Uma juíza federal concluiu nesta segunda-feira (13) que Donald Trump usou indevidamente um processo de US$ 10 bilhões contra a Receita dos Estados Unidos para obter benefícios pessoais e favorecer aliados. A decisão impediu que os termos de um acordo firmado com o próprio governo entrassem em vigor.

Em despacho de 56 páginas, a juíza Kathleen Williams afirmou que os advogados de Trump e integrantes do Departamento de Justiça fizeram mau uso do sistema judicial.
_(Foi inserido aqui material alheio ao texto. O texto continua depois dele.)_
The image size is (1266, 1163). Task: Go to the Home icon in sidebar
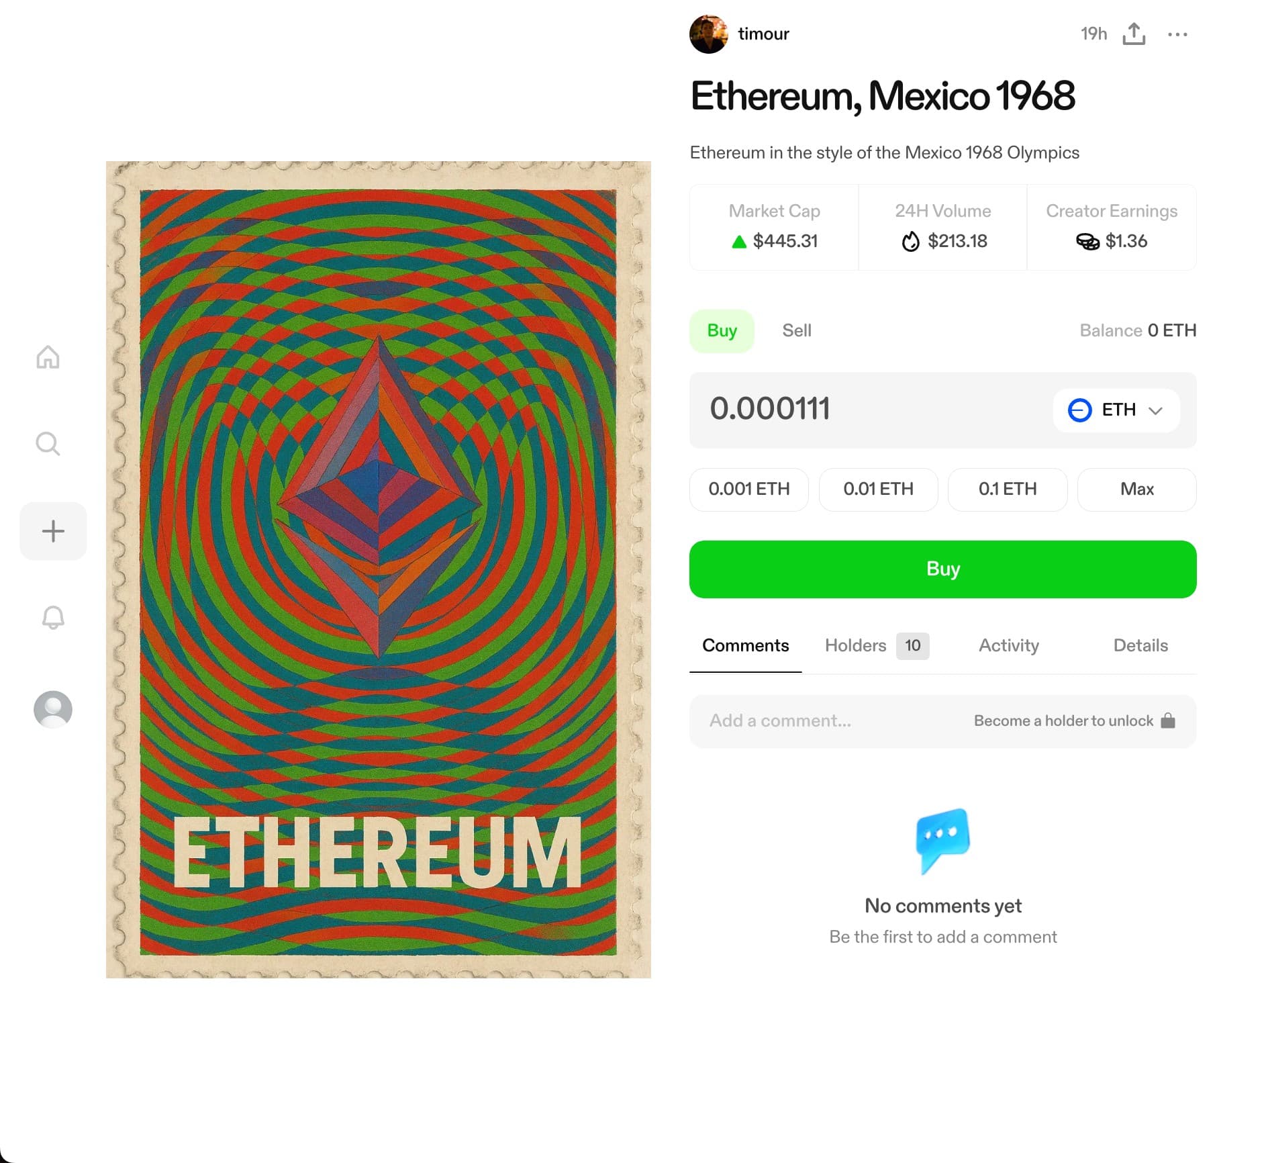[48, 357]
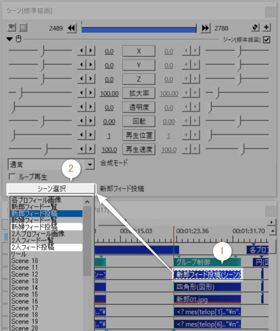Click the plus icon to add filter effect
This screenshot has width=280, height=331.
[x=266, y=28]
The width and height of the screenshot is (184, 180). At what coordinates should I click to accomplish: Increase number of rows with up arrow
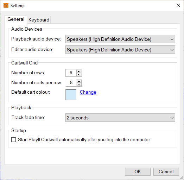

Segundo ela, a ação não buscava resolver uma disputa jurídica legítima, mas dar aparência de legalidade a vantagens destinadas ao presidente e a pessoas ligadas a ele.

O acordo previa a criação de um fundo de quase US$ 1,8 bilhão para supostas vítimas da “instrumentalização do governo”. Críticos afirmavam que os recursos públicos poderiam ser destinados a aliados de Trump que alegam ter sofrido perseguição política.

A negociação também incluía proteções contra auditorias fiscais envolvendo Trump, seus filhos e suas empresas. A decisão proíbe as partes de utilizar o acordo ou mencionar seus termos em futuras ações judiciais, o que pode permitir que a Receita retome apurações tributárias.

Trump havia processado a Receita após o vazamento de seus registros fiscais durante o primeiro mandato. Embora tenha apresentado a ação em caráter pessoal, ele controlava as instituições governamentais responsáveis por contestá-la, o que levantou dúvidas sobre a existência de uma disputa real entre as partes.

Williams determinou ainda o envio da decisão a órgãos disciplinares da advocacia para a análise da conduta de profissionais envolvidos. O processo não será reaberto, mas os advogados de Trump e funcionários do governo poderão enfrentar sanções.